Unable to view the pyspark job in Spline using ec2 instance

196 Views Asked by At

We created a sample pyspark job and gave the spark-submit commands as following in ec2 instance

sudo ./bin/spark-submit --packages za.co.absa.spline.agent.spark:spark-3.1-spline-agent-bundle_2.12:0.6.1 --conf “spark.sql.queryExecutionListeners=za.co.absa.spline.harvester.listener.SplineQueryExecutionListener” --conf "spark.spline.lineageDispatcher.http.producer.url=http://[ec2] (http://localhost:8080/producer):8080/producer" --conf "spark.spline.lineageDispatcher=logging" /home/ec2-user/spline-sandbox/mysparkjob.py

we are able to view the output in the console but unable to view in spline UI what additional steps need to be done ?

Through docker how can we embed the pyspark job on an ec2 instance ?

1

There are 1 best solutions below

0
On

You set spark.spline.lineageDispatcher=logging that means instead of sending the lineage to spline server it is just written into the log.
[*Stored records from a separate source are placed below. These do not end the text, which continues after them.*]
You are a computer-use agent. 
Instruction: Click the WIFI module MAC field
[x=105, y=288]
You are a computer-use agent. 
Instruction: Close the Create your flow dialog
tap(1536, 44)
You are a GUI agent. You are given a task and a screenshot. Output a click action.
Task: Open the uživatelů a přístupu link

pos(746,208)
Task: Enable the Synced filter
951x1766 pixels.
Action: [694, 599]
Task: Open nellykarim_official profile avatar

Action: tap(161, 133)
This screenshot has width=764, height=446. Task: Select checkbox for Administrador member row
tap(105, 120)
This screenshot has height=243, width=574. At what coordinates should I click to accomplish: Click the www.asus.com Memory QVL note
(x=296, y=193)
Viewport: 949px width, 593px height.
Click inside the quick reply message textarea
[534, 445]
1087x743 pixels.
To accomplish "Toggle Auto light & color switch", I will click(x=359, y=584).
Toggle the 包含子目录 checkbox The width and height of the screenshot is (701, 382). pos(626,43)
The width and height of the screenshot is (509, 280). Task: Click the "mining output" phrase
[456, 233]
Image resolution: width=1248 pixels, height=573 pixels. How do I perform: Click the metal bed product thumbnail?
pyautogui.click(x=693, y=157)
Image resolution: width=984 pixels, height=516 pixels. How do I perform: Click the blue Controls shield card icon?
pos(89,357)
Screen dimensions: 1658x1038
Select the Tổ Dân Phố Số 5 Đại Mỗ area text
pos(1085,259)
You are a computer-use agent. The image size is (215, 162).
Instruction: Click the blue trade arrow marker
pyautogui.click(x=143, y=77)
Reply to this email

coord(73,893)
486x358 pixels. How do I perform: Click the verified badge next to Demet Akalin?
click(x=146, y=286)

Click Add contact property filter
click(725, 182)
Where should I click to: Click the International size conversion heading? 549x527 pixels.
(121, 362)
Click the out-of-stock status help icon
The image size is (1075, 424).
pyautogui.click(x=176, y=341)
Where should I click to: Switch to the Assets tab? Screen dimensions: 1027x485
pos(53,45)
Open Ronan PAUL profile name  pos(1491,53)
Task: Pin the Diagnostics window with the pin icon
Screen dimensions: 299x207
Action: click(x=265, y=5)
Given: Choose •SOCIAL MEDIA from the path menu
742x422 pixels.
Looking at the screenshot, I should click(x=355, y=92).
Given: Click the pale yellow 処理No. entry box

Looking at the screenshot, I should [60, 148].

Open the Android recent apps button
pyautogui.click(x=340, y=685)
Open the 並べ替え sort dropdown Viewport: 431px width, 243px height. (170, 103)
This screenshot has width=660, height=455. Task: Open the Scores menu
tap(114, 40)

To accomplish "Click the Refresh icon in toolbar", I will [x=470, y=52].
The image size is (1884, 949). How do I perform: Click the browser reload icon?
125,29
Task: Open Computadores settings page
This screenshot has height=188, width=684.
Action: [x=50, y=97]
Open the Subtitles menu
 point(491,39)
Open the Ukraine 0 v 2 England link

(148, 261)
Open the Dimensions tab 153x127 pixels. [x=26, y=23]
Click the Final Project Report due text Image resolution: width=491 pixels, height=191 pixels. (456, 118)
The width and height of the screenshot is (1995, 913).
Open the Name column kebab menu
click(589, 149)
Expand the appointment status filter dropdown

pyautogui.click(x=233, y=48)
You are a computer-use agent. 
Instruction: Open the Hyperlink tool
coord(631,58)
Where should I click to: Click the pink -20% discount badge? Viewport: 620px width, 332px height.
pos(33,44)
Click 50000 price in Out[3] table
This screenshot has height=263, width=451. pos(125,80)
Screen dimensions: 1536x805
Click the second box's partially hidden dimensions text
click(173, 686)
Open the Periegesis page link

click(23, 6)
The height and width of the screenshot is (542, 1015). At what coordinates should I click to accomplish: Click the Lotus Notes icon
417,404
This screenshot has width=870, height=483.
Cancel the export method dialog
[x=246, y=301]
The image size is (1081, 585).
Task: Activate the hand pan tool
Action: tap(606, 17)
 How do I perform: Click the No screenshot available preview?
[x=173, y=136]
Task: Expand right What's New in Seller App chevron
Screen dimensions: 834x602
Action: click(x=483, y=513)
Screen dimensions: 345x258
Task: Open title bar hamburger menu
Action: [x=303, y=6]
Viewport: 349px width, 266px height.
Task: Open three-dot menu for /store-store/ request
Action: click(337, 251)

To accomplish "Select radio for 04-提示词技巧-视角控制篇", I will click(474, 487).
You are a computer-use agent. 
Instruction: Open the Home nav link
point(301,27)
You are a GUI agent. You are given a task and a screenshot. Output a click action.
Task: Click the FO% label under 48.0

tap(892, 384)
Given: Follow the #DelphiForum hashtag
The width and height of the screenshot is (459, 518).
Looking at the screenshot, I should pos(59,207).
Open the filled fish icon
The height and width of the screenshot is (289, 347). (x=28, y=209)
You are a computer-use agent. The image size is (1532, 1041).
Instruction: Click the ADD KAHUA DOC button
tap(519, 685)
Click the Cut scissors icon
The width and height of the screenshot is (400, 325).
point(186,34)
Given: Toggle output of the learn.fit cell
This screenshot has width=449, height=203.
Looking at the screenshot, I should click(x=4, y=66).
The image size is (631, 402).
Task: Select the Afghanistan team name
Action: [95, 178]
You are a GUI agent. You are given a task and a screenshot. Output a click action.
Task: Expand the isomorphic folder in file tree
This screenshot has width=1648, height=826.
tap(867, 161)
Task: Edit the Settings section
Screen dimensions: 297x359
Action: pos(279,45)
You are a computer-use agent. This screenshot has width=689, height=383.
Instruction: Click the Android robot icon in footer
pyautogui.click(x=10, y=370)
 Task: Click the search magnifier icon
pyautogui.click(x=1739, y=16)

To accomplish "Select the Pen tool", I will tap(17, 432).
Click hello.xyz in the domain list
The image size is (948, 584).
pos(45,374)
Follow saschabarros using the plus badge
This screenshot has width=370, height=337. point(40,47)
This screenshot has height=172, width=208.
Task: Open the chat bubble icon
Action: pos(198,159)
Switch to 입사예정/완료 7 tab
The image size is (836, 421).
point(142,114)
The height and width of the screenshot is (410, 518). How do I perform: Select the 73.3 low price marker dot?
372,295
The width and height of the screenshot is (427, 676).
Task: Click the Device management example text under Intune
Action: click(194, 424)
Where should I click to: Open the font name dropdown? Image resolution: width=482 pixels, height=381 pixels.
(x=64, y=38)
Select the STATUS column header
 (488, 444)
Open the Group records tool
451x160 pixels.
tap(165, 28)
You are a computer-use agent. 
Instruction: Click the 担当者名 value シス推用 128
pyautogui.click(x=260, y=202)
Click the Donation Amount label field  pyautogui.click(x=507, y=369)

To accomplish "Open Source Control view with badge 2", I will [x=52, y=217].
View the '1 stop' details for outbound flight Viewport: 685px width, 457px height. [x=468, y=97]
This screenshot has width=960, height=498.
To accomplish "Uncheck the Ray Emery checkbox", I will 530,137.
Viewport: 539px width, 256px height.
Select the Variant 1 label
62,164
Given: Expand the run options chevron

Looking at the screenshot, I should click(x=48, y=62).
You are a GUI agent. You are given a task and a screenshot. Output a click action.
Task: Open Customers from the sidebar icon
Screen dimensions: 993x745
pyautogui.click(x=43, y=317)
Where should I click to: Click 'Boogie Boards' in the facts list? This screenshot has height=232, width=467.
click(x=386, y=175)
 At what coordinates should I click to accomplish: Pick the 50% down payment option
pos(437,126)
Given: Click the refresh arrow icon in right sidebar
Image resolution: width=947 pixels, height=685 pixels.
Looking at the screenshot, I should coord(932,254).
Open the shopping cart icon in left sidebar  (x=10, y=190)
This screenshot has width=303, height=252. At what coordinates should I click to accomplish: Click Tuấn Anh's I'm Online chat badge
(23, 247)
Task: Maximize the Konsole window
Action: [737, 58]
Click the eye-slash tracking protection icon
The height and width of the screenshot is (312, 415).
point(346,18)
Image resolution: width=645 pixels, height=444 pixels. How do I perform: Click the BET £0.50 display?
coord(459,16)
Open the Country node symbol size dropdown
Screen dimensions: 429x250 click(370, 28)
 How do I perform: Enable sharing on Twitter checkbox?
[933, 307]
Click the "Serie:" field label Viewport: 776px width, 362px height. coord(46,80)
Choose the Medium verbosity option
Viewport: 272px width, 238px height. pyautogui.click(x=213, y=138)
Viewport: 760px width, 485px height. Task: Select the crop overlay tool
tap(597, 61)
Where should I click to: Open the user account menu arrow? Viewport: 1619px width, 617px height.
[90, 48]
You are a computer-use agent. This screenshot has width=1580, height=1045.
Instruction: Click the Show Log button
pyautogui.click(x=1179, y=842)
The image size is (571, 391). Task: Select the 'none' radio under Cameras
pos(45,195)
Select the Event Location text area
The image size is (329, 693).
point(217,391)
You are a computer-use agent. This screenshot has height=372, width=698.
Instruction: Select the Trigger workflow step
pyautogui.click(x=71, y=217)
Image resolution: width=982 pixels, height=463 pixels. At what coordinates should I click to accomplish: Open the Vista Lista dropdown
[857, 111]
If you leave that out or set spark.spline.lineageDispatcher=http (which is the default) the lineage data should be send to spark.spline.lineageDispatcher.http.producer.url

I would also recommend using the latest version of spline currently 0.7.12.

You can see documentation of dispatchers and other Spline Agent features here: https://github.com/AbsaOSS/spline-spark-agent/tree/develop if using older version change the branch/tag to see older version of the docuemntation.